» **PROBLEMA BREVE 1**
Reescribe el pasaje del texto sobre la sencillez que empieza con "Una persona sencilla" y sigue hasta "amistades hondas, logradas.", sustituyendo "serenidad" por "calma".
» **PROBLEMA BREVE 2**
Contesta con datos del texto sobre la sencillez:
(a) ¿Qué imposibilita la inquietud?
(b) ¿Qué germina en el suelo de serenidad que crea la sencillez?
(c) ¿Con qué versos comienza la "Oda a la sencillez" de Neruda?

La sencillez necesita de enamorados que la sepan cantar, como Pablo Neruda, cuya “Oda a la sencillez” comienza así: «Sencillez, te pregunto / ¿me acompañaste siempre?»; y, también, de quienes la sepan defender, pues en tiempos de crisis ética los ideales de los sencillos son ridiculizados por quienes no sostienen moral alguna, porque los sienten como amenazas: «Sencillez, qué terrible lo que nos pasa: / no quieren recibirnos / en los salones, / los cafés están llenos / de los más exquisitos / pederastas, / y tú y yo nos miramos, / no nos quieren».
Una persona sencilla es aquella que interiormente es
descomplicada y, por tanto, irradia concordia hacia los demás. Por el
contrario, la inquietud imposibilita el sosiego necesario para amar y ser
amado. Y, aunque esas personas puedan aportar múltiples razones para justificar
sus intranquilidades y temores, se vuelven intratables por infelices, amargadas
e impacientes. De modo totalmente distinto, la sencillez resulta magnética, y
crea un suelo de serenidad en el que germinan las amistades hondas, logradas.
También, el sencillo se acerca a los demás y disfruta con
sus alegrías como si fueran propias, y se libra del peligro nefasto de que ante
los éxitos de los otros surja la comparación o −peor−, la envidia. Con
sencillez se logra admirar a los demás, cercanos y lejanos, que es también la
base de la amistad y del gozo, de la vida feliz y colmada. «Y así, sencillez,
vamos / conociendo / los escondidos seres, el secreto / valor de otros metales,
/ mirando la hermosura de las hojas, / conversando con hombres y mujeres / que
por solo ser eso / son insignes, / y de todo, / de todos, / sencillez, me
enamoras», dirá Neruda.

» **EXTRACTO DE LA FUENTE**

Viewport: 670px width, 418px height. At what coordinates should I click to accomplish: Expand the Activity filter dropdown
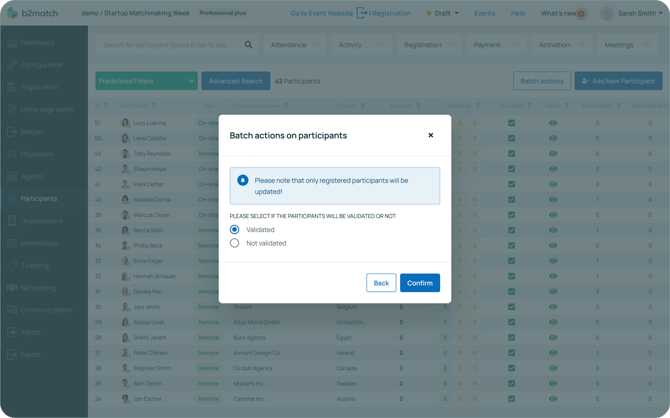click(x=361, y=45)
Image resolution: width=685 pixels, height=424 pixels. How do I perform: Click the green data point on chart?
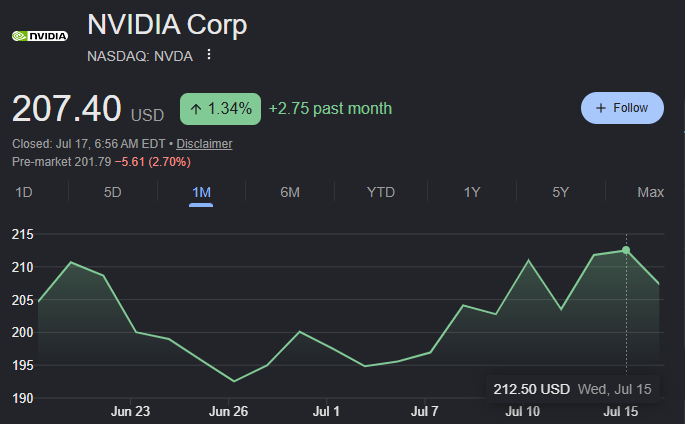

» **RESPUESTA 1**
Una persona sencilla es aquella que interiormente es
descomplicada y, por tanto, irradia concordia hacia los demás. Por el
contrario, la inquietud imposibilita el sosiego necesario para amar y ser
amado. Y, aunque esas personas puedan aportar múltiples razones para justificar
sus intranquilidades y temores, se vuelven intratables por infelices, amargadas
e impacientes. De modo totalmente distinto, la sencillez resulta magnética, y
crea un suelo de calma en el que germinan las amistades hondas, logradas.

» **RESPUESTA 2**
(a) El sosiego necesario para amar y ser amado.
(b) Las amistades hondas, logradas.
(c) «Sencillez, te pregunto / ¿me acompañaste siempre?»